Work instructions. If a line below holds the word "image", count it; then say how many such lines there are and nothing else.

Data records
BEGIN

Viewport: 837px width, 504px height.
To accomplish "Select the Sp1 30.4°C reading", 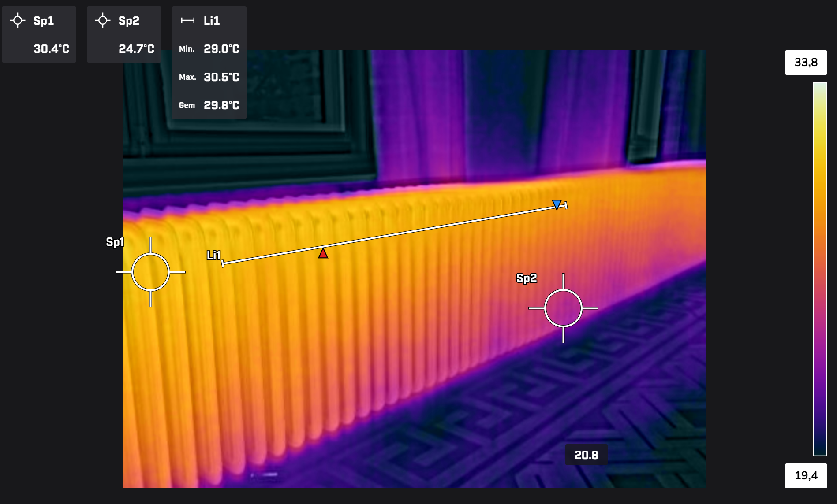I will [51, 49].
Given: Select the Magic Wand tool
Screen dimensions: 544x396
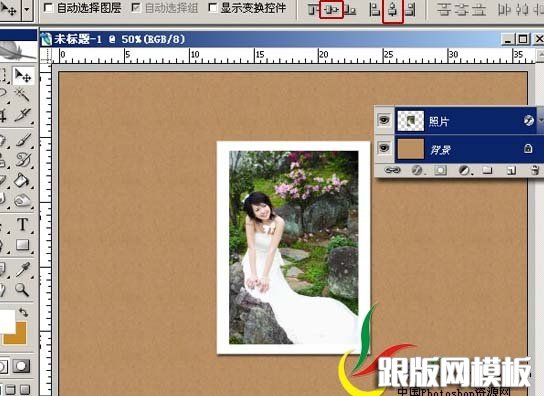Looking at the screenshot, I should click(x=22, y=95).
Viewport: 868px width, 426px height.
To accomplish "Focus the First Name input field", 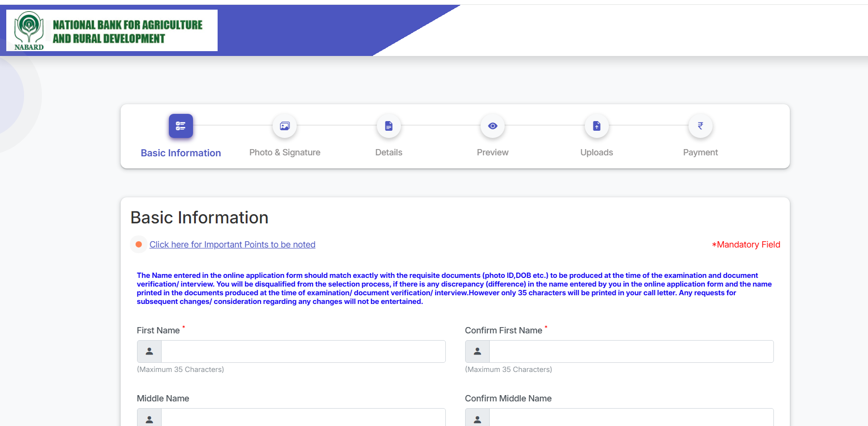I will [303, 351].
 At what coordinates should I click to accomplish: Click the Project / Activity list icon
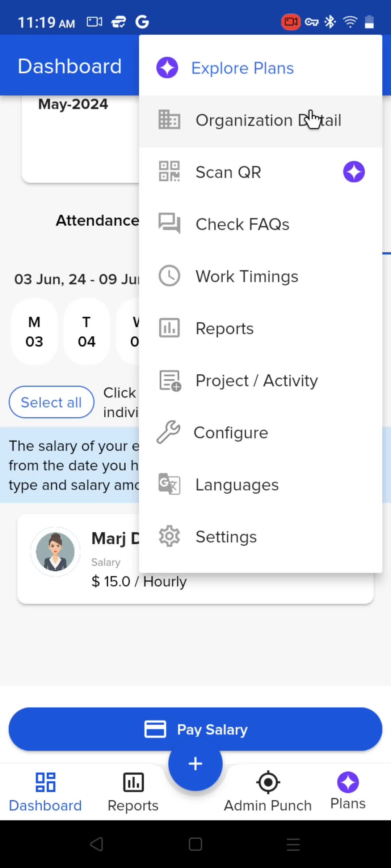click(170, 380)
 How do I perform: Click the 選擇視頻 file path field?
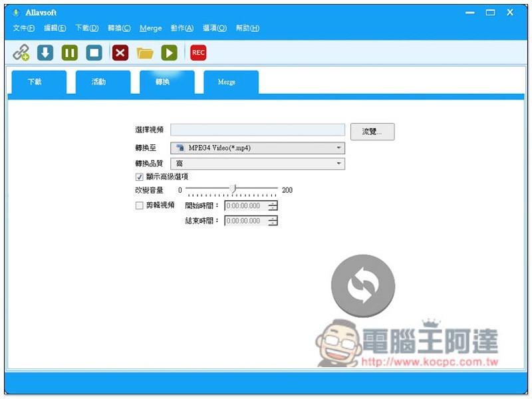tap(257, 130)
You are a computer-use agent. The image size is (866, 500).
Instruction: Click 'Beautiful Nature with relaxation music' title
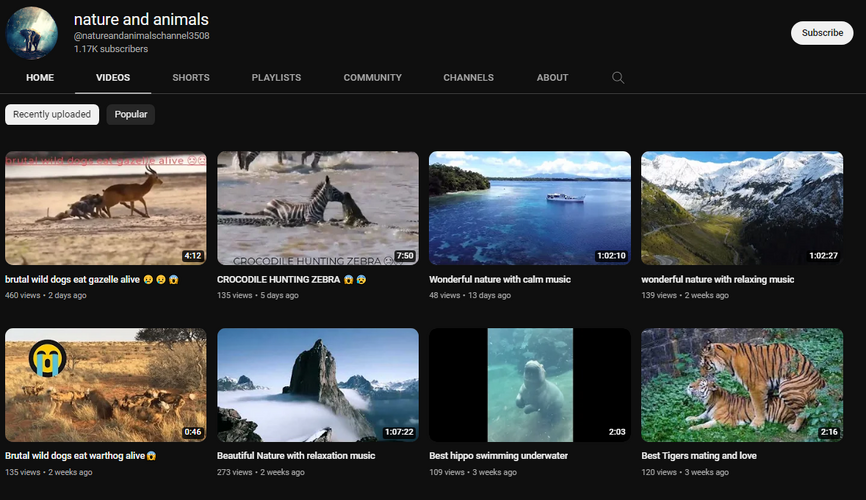click(296, 456)
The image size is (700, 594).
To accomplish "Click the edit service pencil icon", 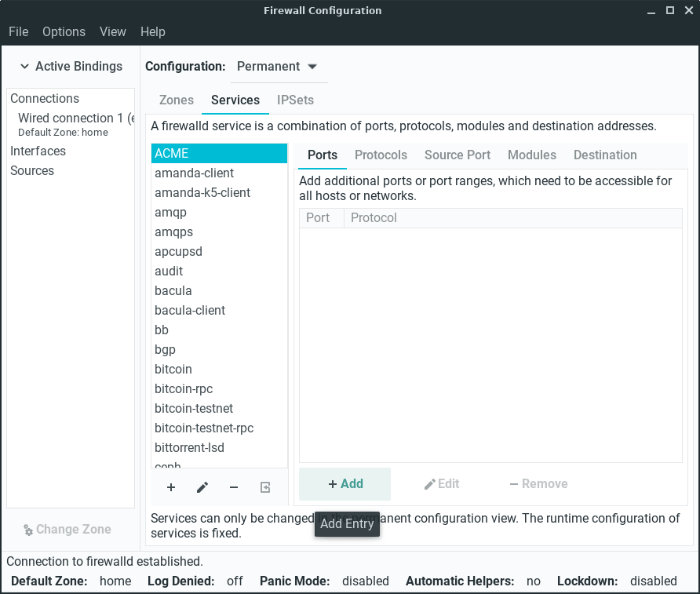I will pos(202,487).
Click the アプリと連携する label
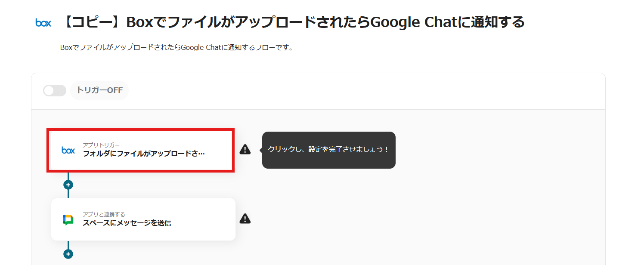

END

Finished task. 2